LISTED ENTRIES:
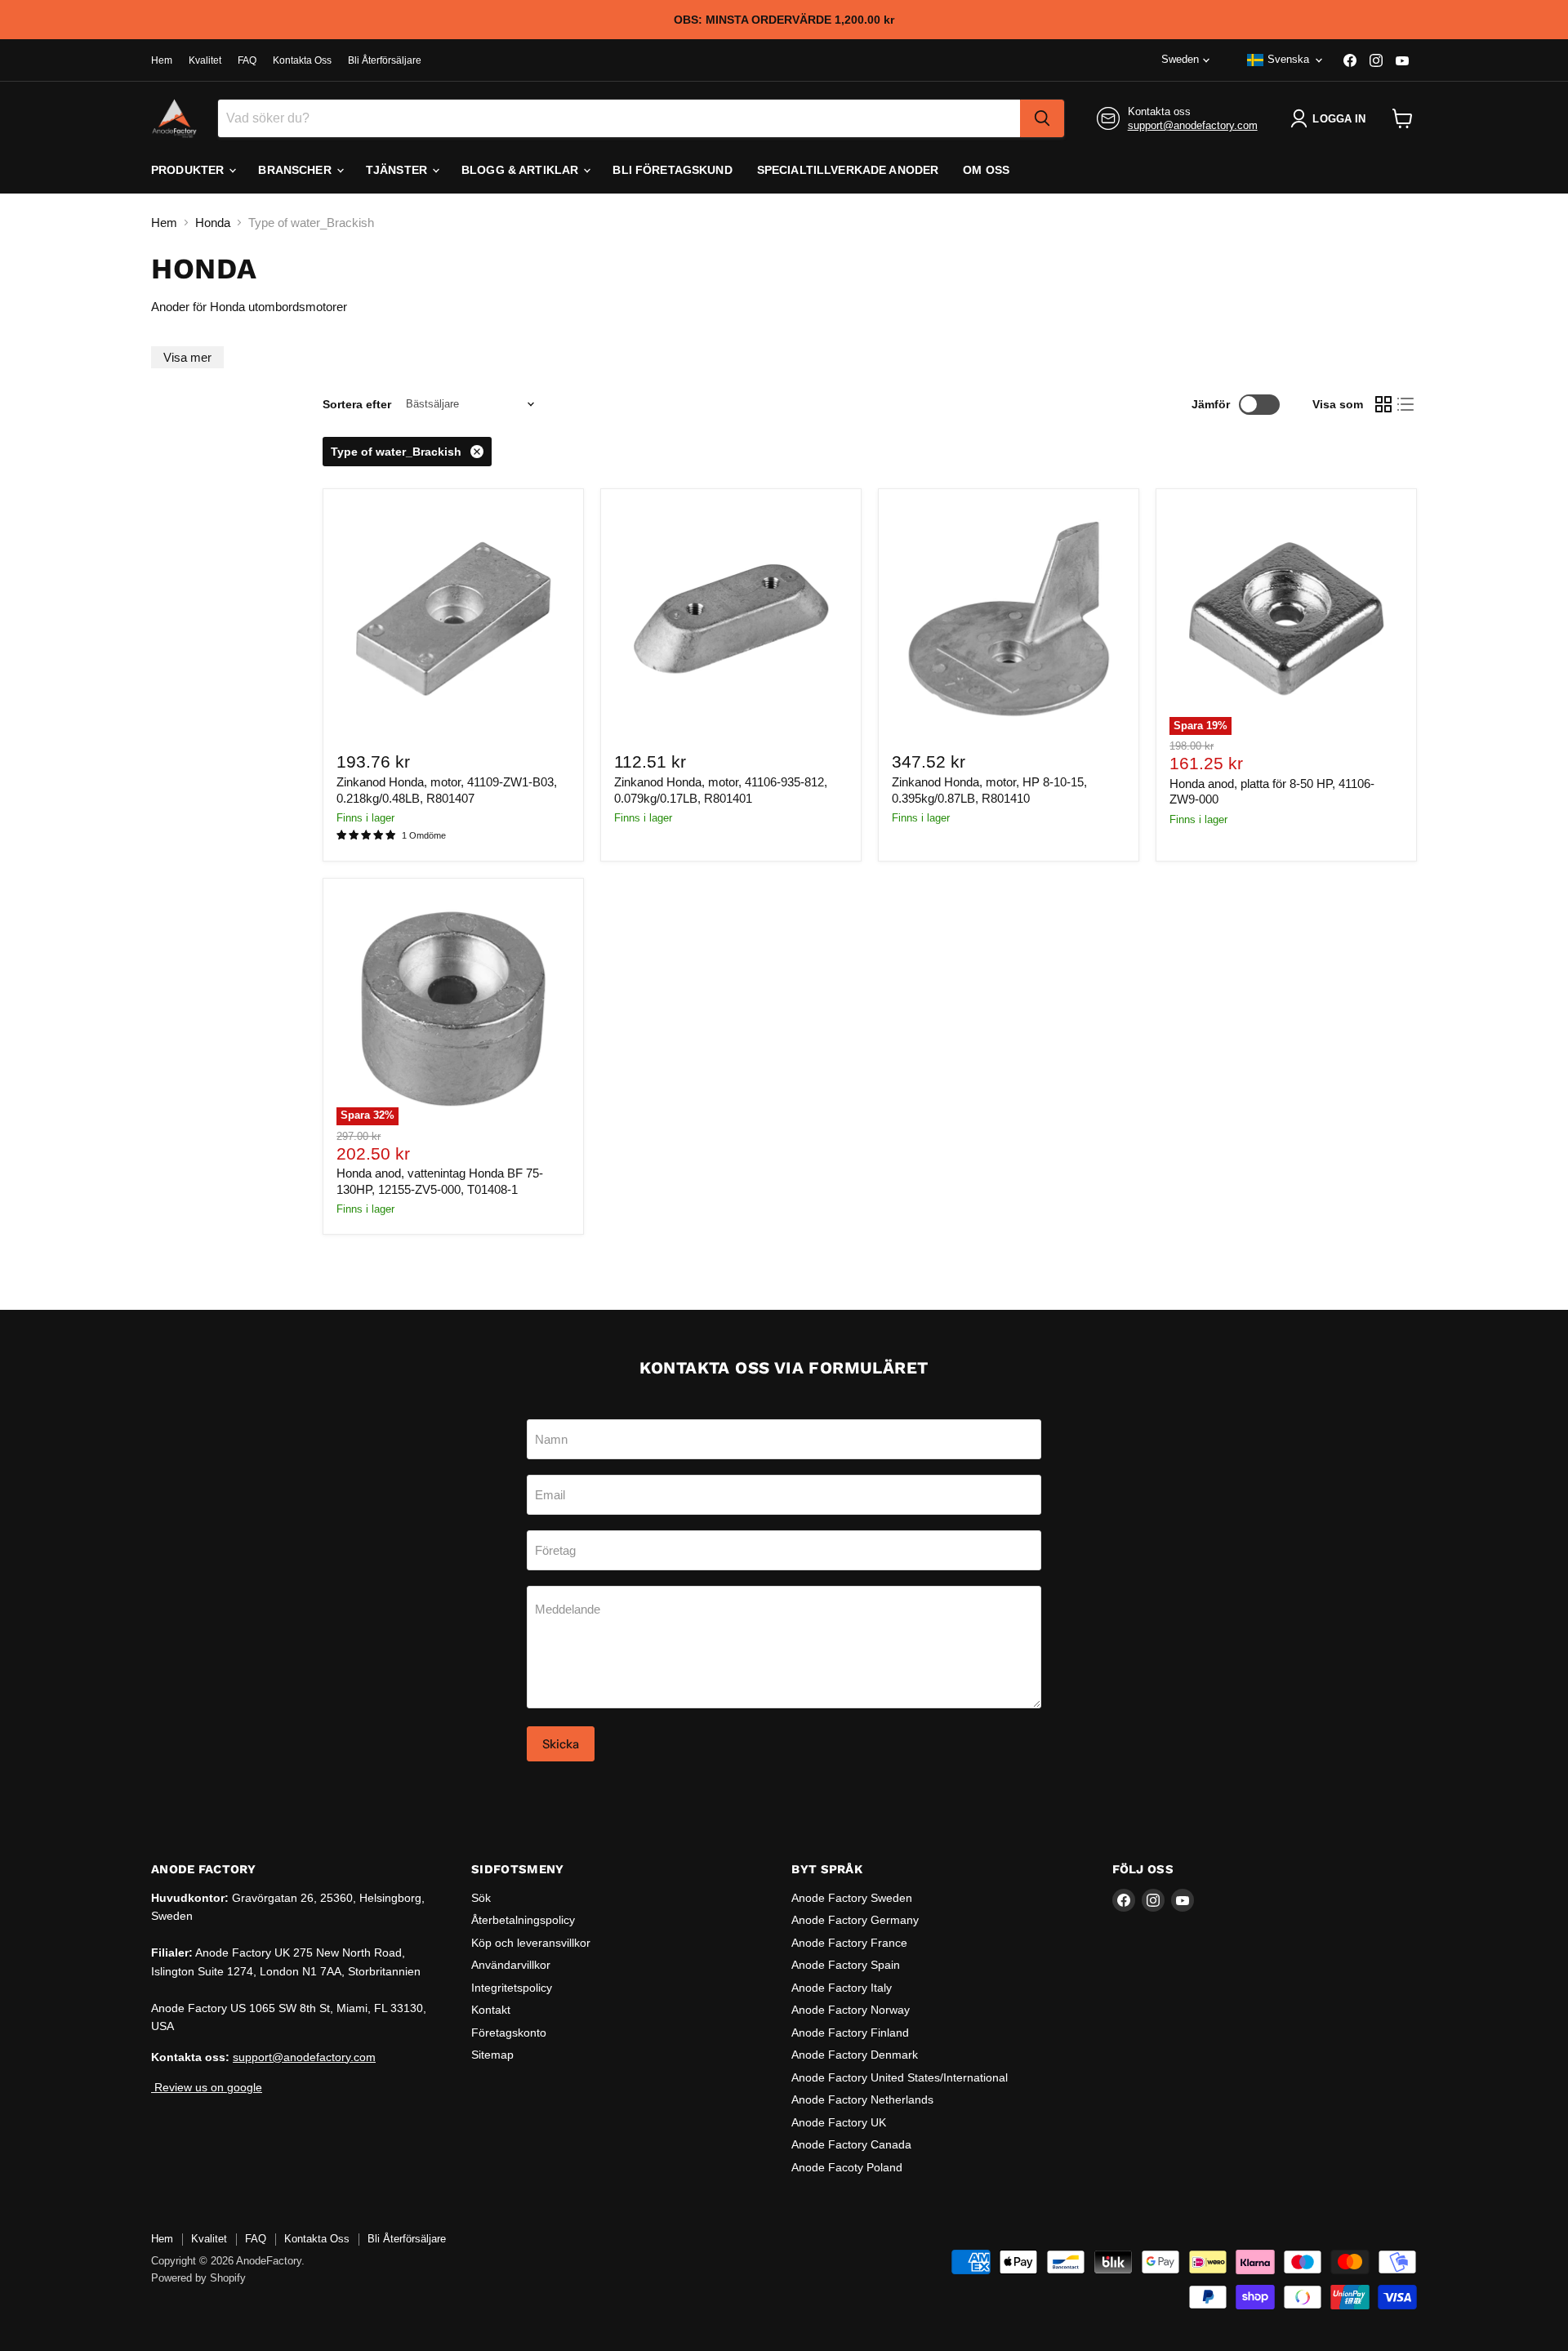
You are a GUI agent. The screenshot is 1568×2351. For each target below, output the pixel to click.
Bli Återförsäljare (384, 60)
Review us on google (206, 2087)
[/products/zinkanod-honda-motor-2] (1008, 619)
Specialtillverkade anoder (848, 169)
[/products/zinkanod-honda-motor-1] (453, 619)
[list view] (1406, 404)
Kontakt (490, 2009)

ACTIVITY: With pictures excluded, the data must be transcribed in full and to the letter.

SOLUTION:
You are a GUI agent. The screenshot is 1568×2351. For each target below, output the pixel to click.
Bli Återförsäljare (384, 60)
Review us on google (206, 2087)
[/products/zinkanod-honda-motor-2] (1008, 619)
Specialtillverkade anoder (848, 169)
[/products/zinkanod-honda-motor-1] (453, 619)
[list view] (1406, 404)
Kontakt (490, 2009)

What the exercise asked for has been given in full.